In an advisory issued to presidents and general secretaries of all recognised national and state parties on Wednesday, the poll panel said chief electoral officers and the district machinery would be expected to invoke appropriate and relevant penal provisions against candidates concerned as well as organisers responsible for such violations.

Responding to a question on how the EC would enforce the guidelines, a senior functionary said the Commission has all the means to ensure implementation.

“The more reports we get of violations, the more action we will take… EC has all the means,” the functionary said without elaborating.

Former chief election commissioner V S Sampath said if the violation is by one party or one candidate, action can be taken.

“But if it is a universal violation, you cannot postpone elections. When you are ordering elections under such circumstances, you should anticipate this kind of a fallout also,” he told PTI.

At the same time, Sampath said, it does not mean the EC should take things lying down because it is a matter of public health.

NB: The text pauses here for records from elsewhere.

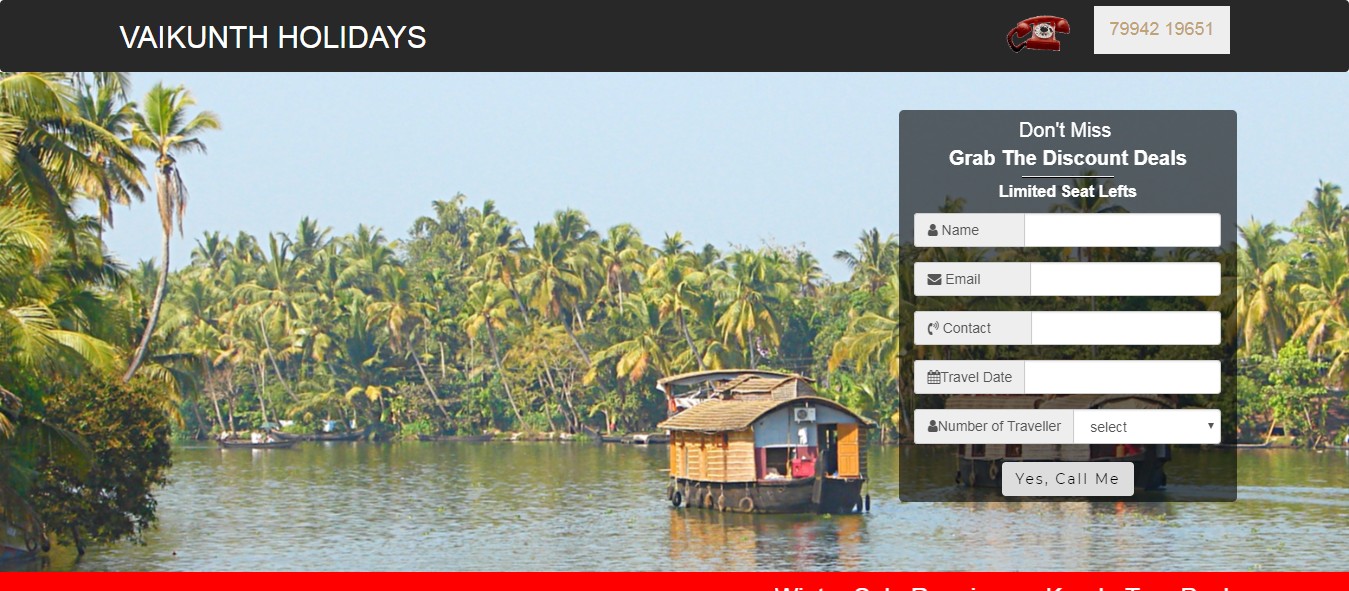The image size is (1349, 591).
Task: Click the user icon beside Number of Traveller
Action: 933,426
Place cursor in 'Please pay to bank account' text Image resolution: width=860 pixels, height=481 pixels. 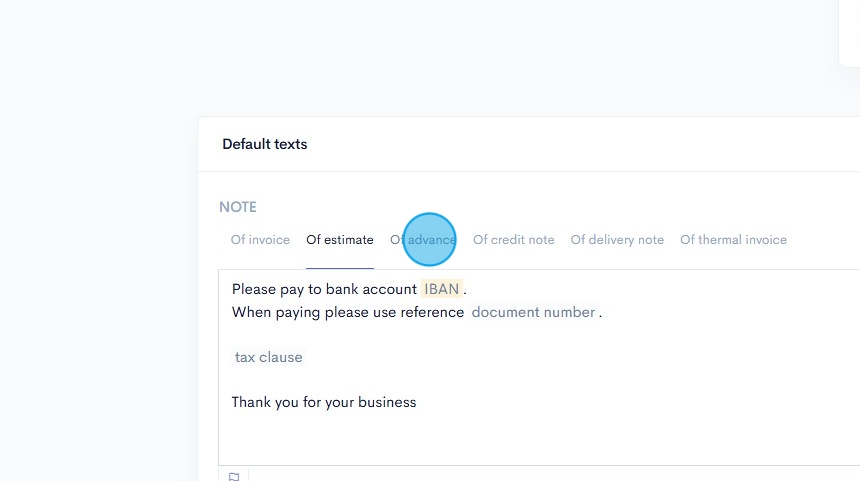click(324, 289)
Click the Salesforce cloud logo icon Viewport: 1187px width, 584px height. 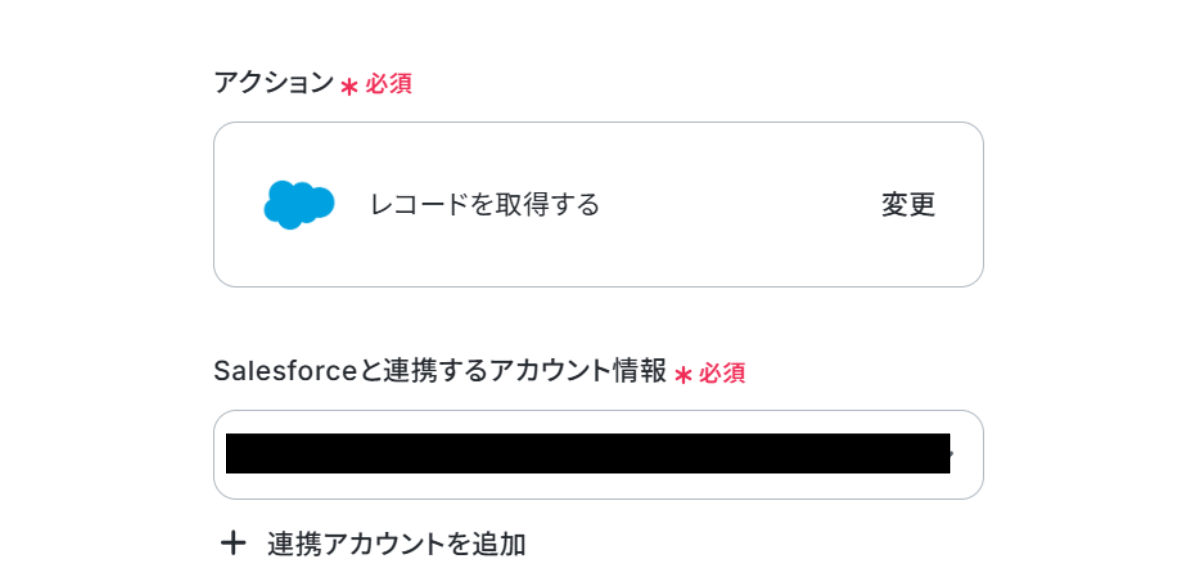click(298, 205)
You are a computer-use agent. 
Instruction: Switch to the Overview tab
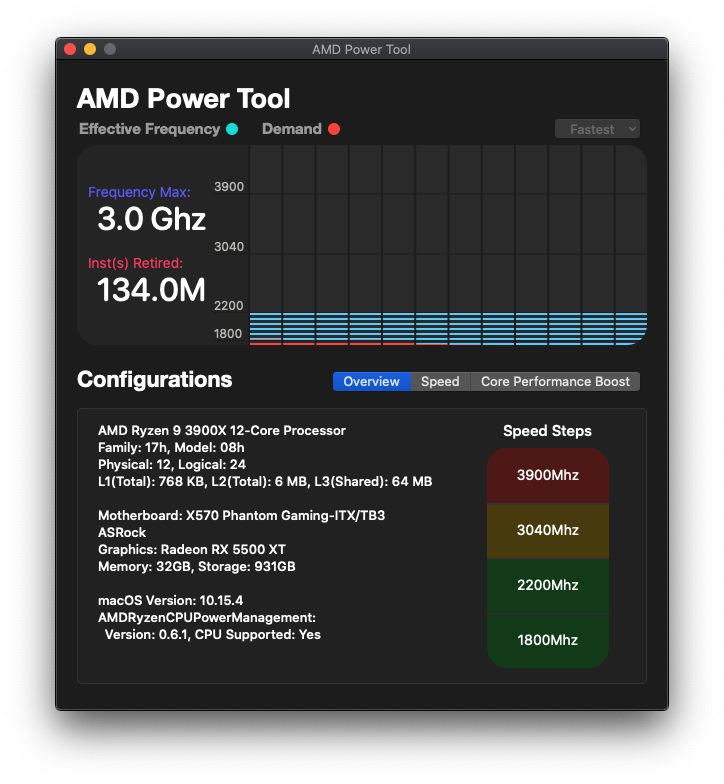pos(371,381)
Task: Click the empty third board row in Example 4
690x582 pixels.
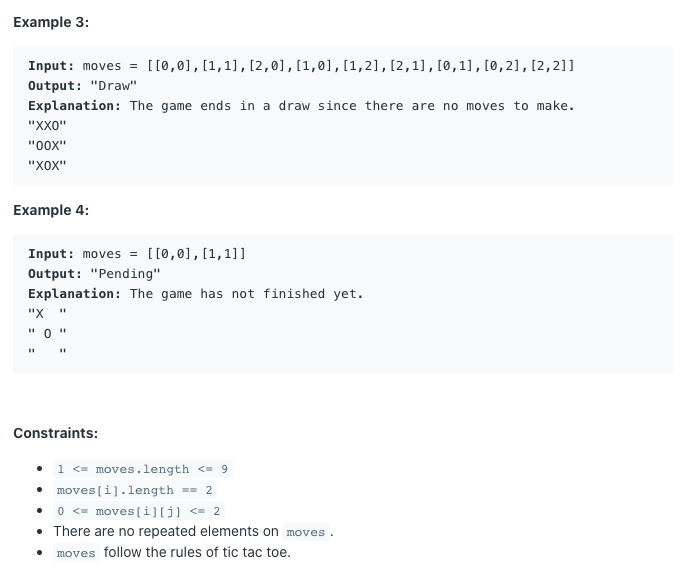Action: click(47, 352)
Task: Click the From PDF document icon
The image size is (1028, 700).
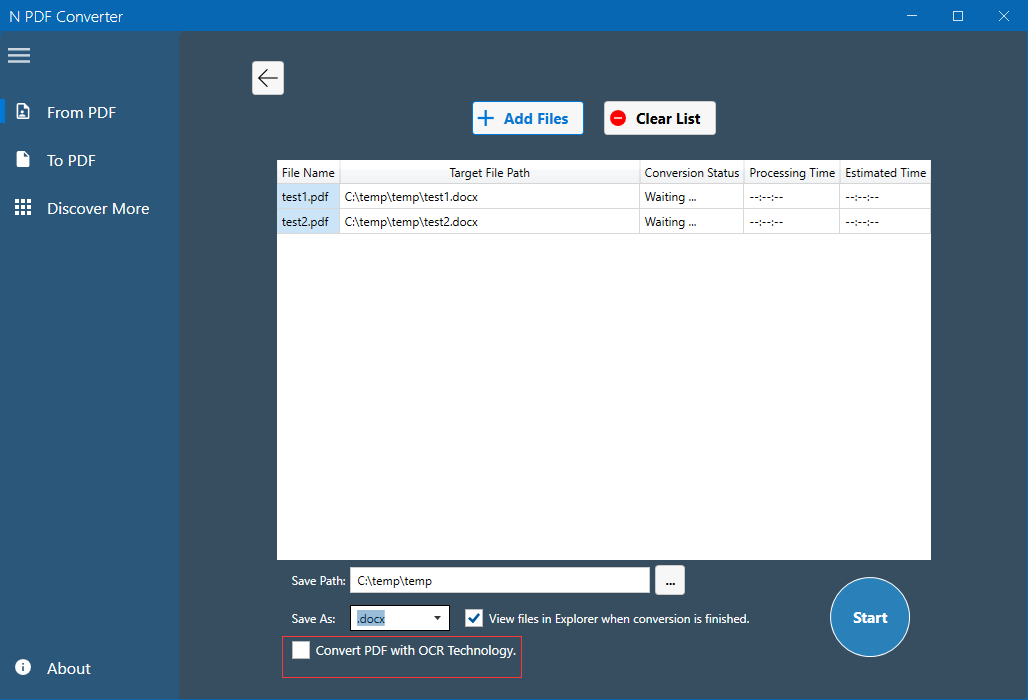Action: coord(23,112)
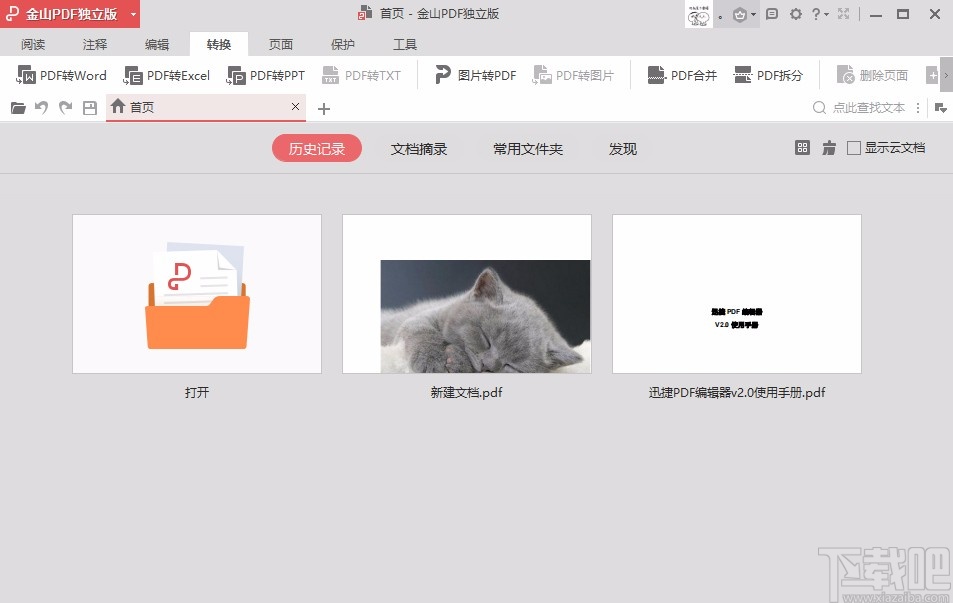The width and height of the screenshot is (953, 603).
Task: Open the 文档摘录 section
Action: (x=419, y=148)
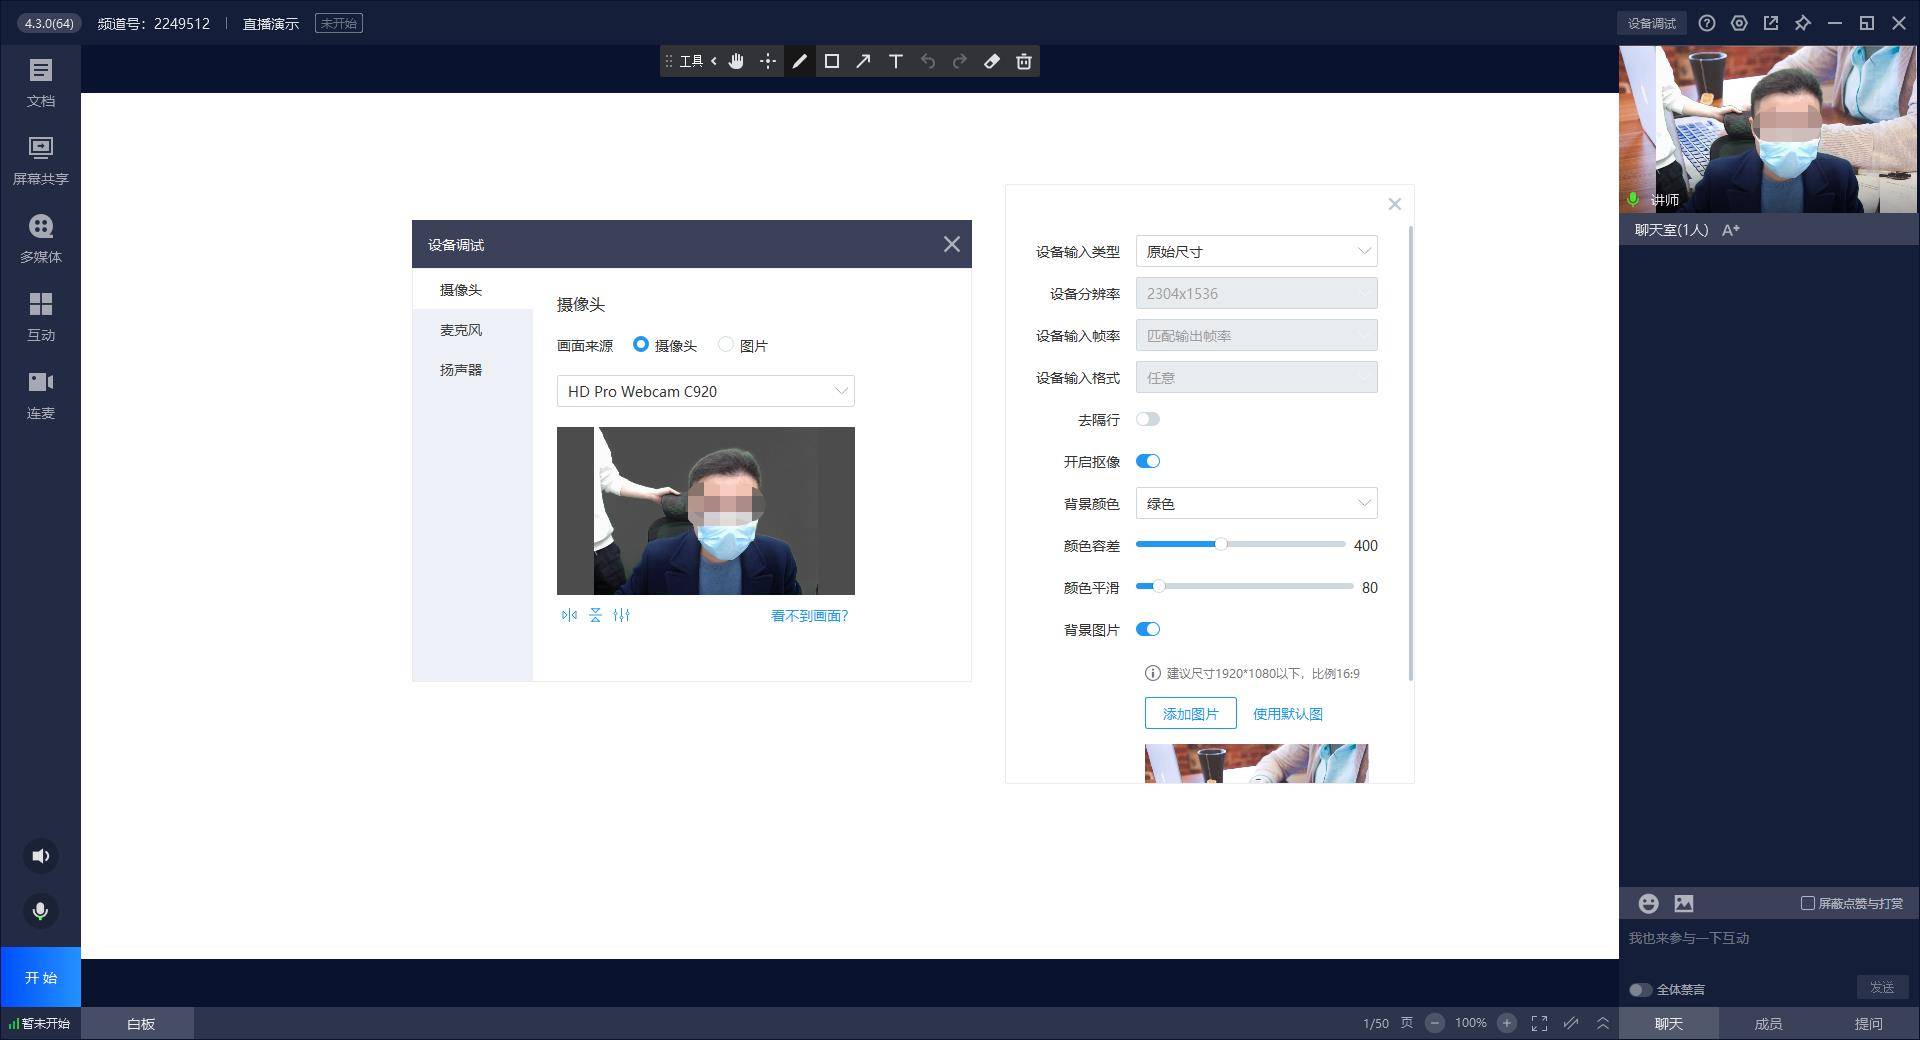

“There is no way you can implement this 100 per cent, but they (EC) will have to do their best. They have to maintain a delicate balance, which they are perhaps doing,” Sampath, who was CEC between 2012 and 2015, said.

Assembly polls in Bihar will be held in three phases on October 28, November 3 and November 7. Most of the assembly by-elections will be held on November 3. Bypolls to the Valmiki Nagar Lok Sabha seat in Bihar and some assembly seats in Manipur will take place on November 7.

Another former CEC, who did not wish to be named, said as part of “demonstrative action”, the poll panel can build up a case by taking note of violations on a daily basis to countermand polls in one or two constituencies.

“Instead of October 28, polls can take place on November 3. But it will send a message that violations are not taken kindly,” he said.

Former CEC O P Rawat said those violating the norms could be punished under the provisions of the Disaster Management Act for either one year or two years of imprisonment.

“But the issue is if thousands of people are violating, how much action can you take. Implementation problems are there,” Rawat, who headed the EC between January and December 2018, said.

SY Quraishi, who is also a former chief election commissioner, said the EC’s recent guidelines, based on experiences of various countries, are “very good”.

“It was a question of enforcement. I am happy that the EC is now coming down heavily on this (violations).”

He said the Commission can enforce all guidelines. “And if there is a violation, the EC can ban those rallies so long as rules are applicable to all parties across the board… (there is) a level playing field,” he said.